Most of strange behaviours in SANs and networks I've seen had to do with faulty FC GBICs oder NICs. In these cases none of the monitoring tools showed an error. We simply switched FC cables and FC ports until we identified the damaged one.
Have you tried to monitor network and SAN ports during the performance breakdown?
We are showing no errors during the down times, but they are so erratic, it's hard to be in place and ready. The san doesn't do constant logging, no alarms or alerts are present.
If we can get in our new home(dmx3000) fairly soon, I hope the problems disappear.
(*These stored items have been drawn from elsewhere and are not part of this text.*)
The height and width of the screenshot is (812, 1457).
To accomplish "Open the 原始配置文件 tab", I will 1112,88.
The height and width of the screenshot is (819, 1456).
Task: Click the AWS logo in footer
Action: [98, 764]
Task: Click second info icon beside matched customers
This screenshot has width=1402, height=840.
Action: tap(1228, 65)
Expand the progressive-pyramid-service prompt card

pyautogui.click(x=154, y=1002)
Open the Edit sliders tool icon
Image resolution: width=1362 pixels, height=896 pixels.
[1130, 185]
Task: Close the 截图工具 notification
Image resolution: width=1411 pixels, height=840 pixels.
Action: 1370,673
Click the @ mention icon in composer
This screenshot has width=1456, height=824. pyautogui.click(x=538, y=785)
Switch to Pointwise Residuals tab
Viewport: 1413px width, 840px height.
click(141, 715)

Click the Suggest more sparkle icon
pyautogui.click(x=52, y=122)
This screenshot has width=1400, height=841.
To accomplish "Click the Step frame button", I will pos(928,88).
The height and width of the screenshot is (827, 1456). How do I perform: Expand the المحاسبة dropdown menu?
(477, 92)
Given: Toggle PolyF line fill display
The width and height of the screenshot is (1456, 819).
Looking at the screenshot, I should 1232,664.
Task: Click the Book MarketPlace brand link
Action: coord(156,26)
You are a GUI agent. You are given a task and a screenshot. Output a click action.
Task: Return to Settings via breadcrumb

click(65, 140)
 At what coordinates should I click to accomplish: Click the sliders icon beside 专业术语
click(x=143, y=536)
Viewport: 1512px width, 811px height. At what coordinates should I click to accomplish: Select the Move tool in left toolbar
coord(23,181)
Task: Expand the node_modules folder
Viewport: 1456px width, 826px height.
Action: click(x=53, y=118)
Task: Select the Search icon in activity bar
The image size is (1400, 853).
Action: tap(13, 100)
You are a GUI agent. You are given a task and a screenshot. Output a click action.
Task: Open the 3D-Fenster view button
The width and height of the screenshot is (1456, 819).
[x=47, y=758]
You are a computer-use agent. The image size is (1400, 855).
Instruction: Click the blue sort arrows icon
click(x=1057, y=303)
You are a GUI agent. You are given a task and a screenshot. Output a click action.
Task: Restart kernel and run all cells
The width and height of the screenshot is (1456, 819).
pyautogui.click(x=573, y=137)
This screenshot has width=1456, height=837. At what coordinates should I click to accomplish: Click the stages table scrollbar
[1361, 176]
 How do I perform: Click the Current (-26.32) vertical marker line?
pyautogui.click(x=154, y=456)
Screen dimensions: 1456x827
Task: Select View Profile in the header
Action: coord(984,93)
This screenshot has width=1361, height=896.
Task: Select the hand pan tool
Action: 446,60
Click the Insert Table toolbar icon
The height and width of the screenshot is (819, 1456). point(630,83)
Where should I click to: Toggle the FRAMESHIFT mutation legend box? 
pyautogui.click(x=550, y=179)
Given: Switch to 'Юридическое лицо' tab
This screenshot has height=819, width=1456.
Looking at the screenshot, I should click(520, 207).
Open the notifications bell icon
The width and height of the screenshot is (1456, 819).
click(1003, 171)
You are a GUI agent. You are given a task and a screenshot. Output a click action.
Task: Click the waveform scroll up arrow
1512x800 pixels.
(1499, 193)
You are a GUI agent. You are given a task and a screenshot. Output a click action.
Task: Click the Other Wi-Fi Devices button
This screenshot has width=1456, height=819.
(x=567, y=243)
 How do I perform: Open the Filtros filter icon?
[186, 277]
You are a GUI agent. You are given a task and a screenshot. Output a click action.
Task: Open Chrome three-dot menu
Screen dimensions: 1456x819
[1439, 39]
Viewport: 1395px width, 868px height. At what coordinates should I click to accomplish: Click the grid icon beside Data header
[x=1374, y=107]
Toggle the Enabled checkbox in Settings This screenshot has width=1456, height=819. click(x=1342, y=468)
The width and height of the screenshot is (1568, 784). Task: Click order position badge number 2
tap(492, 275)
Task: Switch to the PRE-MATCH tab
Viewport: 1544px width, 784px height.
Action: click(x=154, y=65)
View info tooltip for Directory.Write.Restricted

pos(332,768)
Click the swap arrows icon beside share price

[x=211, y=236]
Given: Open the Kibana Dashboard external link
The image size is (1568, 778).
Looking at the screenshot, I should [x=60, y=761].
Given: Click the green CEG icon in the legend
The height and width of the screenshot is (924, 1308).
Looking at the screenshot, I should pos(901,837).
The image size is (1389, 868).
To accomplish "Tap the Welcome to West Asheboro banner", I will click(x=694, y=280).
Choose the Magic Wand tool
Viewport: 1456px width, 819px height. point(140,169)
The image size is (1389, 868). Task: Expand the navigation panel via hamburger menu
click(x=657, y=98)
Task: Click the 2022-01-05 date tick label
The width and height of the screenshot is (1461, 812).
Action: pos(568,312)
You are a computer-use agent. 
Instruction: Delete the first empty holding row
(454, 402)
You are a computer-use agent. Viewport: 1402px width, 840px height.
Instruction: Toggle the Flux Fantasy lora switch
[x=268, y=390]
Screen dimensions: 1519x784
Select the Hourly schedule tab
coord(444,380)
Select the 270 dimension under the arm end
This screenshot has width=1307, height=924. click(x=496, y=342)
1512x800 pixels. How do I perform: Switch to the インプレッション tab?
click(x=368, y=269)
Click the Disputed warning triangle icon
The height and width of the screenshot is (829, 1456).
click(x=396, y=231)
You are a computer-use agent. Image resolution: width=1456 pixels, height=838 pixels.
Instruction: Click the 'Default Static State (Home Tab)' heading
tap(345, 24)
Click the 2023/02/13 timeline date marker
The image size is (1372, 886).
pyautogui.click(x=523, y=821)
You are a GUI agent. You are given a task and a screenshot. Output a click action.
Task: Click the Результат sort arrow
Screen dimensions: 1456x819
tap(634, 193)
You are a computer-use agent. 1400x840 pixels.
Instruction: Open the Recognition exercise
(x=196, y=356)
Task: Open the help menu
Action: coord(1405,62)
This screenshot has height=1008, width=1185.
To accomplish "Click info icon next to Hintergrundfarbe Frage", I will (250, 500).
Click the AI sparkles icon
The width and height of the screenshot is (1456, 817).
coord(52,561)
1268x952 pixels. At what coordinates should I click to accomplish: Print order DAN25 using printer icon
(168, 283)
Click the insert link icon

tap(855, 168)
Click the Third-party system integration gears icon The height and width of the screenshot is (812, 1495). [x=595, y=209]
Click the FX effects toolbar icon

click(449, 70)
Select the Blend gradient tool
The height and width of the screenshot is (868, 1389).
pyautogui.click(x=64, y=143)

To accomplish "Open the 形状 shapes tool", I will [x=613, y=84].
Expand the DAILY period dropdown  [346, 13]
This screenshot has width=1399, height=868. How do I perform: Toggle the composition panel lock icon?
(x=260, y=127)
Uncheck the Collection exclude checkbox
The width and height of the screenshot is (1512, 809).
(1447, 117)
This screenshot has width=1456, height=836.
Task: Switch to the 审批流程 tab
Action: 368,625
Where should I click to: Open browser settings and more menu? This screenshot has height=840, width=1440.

But for the time being, I cannot risk the project, so I'm having to hunt down an erratic problem that doesn't last very long, and triggers no alarms.
We had something similar, although based arround iSCSI on the IBM Blade.. Flash absolutely everything to latest firmaware, disk, RAID Adapters, NIC's, System etc, etc..
Did that. Everything is current. We did the internal brocades in the chassis, the external brocades that are the cores, etc.
We had a very similar problem very recently and discovered that it was a "path thrashing" issue. Are all of your ESX Hosts setup to use the "most recently used" failover policy on their FC-HBAs? Can you duplicate the problem by transferring a LUN from one storage controller to another, simulating a failover?
I'd be very careful with that last; if path thrashing is really an issue, it can be an excruciating process to get it back to normal.
We're running mostly IBM LS20 blades against DS4300 & DS4800 hosts with brocade FC switches across the board.
We actually switched paths of late so we could do firmware updates on the brocades. The problem is annoying, as there is no rhyme or reason. We're applying several patches this next week.